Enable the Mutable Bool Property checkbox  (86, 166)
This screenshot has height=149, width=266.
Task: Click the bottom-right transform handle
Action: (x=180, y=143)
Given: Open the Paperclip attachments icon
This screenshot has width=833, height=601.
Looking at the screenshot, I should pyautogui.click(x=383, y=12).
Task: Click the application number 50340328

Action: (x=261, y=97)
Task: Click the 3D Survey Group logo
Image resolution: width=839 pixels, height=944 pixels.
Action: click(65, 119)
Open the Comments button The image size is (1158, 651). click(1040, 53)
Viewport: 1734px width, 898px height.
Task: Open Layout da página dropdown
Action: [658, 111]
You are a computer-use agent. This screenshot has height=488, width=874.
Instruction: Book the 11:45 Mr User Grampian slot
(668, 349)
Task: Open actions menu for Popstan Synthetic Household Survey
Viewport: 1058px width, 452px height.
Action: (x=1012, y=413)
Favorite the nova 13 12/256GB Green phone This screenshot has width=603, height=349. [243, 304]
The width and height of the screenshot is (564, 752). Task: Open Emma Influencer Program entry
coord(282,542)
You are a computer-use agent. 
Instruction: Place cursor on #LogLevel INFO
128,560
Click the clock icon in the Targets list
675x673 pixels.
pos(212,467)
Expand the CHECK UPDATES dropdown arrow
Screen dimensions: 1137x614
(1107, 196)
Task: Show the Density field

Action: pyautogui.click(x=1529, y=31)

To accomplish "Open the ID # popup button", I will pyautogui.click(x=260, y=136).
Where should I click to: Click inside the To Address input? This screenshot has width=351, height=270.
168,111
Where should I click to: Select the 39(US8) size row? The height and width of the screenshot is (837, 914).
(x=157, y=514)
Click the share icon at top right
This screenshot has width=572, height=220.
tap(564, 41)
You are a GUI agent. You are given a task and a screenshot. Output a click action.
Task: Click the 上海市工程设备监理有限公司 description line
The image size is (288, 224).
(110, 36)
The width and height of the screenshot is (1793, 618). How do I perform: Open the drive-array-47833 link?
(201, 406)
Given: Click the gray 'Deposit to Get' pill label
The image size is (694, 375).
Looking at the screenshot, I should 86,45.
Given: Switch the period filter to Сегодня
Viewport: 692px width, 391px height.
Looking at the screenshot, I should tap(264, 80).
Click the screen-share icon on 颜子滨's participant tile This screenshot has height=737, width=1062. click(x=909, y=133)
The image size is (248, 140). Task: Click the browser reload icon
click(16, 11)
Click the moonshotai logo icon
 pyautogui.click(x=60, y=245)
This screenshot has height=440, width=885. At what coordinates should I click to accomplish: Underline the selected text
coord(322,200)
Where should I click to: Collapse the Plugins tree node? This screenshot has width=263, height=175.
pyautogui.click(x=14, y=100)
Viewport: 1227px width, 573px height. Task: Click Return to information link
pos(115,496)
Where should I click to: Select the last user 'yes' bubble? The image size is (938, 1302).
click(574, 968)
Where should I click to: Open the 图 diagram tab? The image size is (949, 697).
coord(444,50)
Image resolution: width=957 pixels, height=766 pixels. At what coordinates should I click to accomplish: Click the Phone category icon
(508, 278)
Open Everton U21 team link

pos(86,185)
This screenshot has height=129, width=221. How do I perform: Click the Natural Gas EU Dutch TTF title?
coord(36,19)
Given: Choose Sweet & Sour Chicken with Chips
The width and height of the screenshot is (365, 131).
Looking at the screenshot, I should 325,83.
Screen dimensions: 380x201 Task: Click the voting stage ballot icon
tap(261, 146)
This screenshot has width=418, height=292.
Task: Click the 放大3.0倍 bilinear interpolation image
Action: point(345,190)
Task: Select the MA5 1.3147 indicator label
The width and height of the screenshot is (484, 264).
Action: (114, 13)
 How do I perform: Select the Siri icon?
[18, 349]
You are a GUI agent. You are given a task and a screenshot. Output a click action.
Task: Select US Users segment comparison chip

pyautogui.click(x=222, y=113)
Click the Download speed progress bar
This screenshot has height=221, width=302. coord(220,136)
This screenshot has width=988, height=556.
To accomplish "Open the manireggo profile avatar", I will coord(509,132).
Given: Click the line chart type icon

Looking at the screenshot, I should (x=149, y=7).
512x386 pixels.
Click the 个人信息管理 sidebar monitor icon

++++++++++

## Exercise requirements
The data above should be returned exactly as written.

## Result of the task
Enable the Mutable Bool Property checkbox  (86, 166)
This screenshot has height=149, width=266.
Task: Click the bottom-right transform handle
Action: (x=180, y=143)
Given: Open the Paperclip attachments icon
This screenshot has width=833, height=601.
Looking at the screenshot, I should pyautogui.click(x=383, y=12).
Task: Click the application number 50340328

Action: (x=261, y=97)
Task: Click the 3D Survey Group logo
Image resolution: width=839 pixels, height=944 pixels.
Action: click(65, 119)
Open the Comments button The image size is (1158, 651). click(1040, 53)
Viewport: 1734px width, 898px height.
Task: Open Layout da página dropdown
Action: [658, 111]
You are a computer-use agent. This screenshot has height=488, width=874.
Instruction: Book the 11:45 Mr User Grampian slot
(668, 349)
Task: Open actions menu for Popstan Synthetic Household Survey
Viewport: 1058px width, 452px height.
Action: (x=1012, y=413)
Favorite the nova 13 12/256GB Green phone This screenshot has width=603, height=349. [243, 304]
The width and height of the screenshot is (564, 752). Task: Open Emma Influencer Program entry
coord(282,542)
You are a computer-use agent. 
Instruction: Place cursor on #LogLevel INFO
128,560
Click the clock icon in the Targets list
675x673 pixels.
pos(212,467)
Expand the CHECK UPDATES dropdown arrow
Screen dimensions: 1137x614
(1107, 196)
Task: Show the Density field

Action: pyautogui.click(x=1529, y=31)

To accomplish "Open the ID # popup button", I will pyautogui.click(x=260, y=136).
Where should I click to: Click inside the To Address input? This screenshot has width=351, height=270.
168,111
Where should I click to: Select the 39(US8) size row? The height and width of the screenshot is (837, 914).
(x=157, y=514)
Click the share icon at top right
This screenshot has width=572, height=220.
tap(564, 41)
You are a GUI agent. You are given a task and a screenshot. Output a click action.
Task: Click the 上海市工程设备监理有限公司 description line
The image size is (288, 224).
(110, 36)
The width and height of the screenshot is (1793, 618). How do I perform: Open the drive-array-47833 link?
(201, 406)
Given: Click the gray 'Deposit to Get' pill label
The image size is (694, 375).
Looking at the screenshot, I should 86,45.
Given: Switch the period filter to Сегодня
Viewport: 692px width, 391px height.
Looking at the screenshot, I should tap(264, 80).
Click the screen-share icon on 颜子滨's participant tile This screenshot has height=737, width=1062. click(x=909, y=133)
The image size is (248, 140). Task: Click the browser reload icon
click(16, 11)
Click the moonshotai logo icon
 pyautogui.click(x=60, y=245)
This screenshot has height=440, width=885. At what coordinates should I click to accomplish: Underline the selected text
coord(322,200)
Where should I click to: Collapse the Plugins tree node? This screenshot has width=263, height=175.
pyautogui.click(x=14, y=100)
Viewport: 1227px width, 573px height. Task: Click Return to information link
pos(115,496)
Where should I click to: Select the last user 'yes' bubble? The image size is (938, 1302).
click(574, 968)
Where should I click to: Open the 图 diagram tab? The image size is (949, 697).
coord(444,50)
Image resolution: width=957 pixels, height=766 pixels. At what coordinates should I click to accomplish: Click the Phone category icon
(508, 278)
Open Everton U21 team link

pos(86,185)
This screenshot has height=129, width=221. How do I perform: Click the Natural Gas EU Dutch TTF title?
coord(36,19)
Given: Choose Sweet & Sour Chicken with Chips
The width and height of the screenshot is (365, 131).
Looking at the screenshot, I should 325,83.
Screen dimensions: 380x201 Task: Click the voting stage ballot icon
tap(261, 146)
This screenshot has width=418, height=292.
Task: Click the 放大3.0倍 bilinear interpolation image
Action: point(345,190)
Task: Select the MA5 1.3147 indicator label
The width and height of the screenshot is (484, 264).
Action: (114, 13)
 How do I perform: Select the Siri icon?
[18, 349]
You are a GUI agent. You are given a task and a screenshot. Output a click action.
Task: Select US Users segment comparison chip

pyautogui.click(x=222, y=113)
Click the Download speed progress bar
This screenshot has height=221, width=302. coord(220,136)
This screenshot has width=988, height=556.
To accomplish "Open the manireggo profile avatar", I will coord(509,132).
Given: Click the line chart type icon

Looking at the screenshot, I should (x=149, y=7).
512x386 pixels.
Click the 个人信息管理 sidebar monitor icon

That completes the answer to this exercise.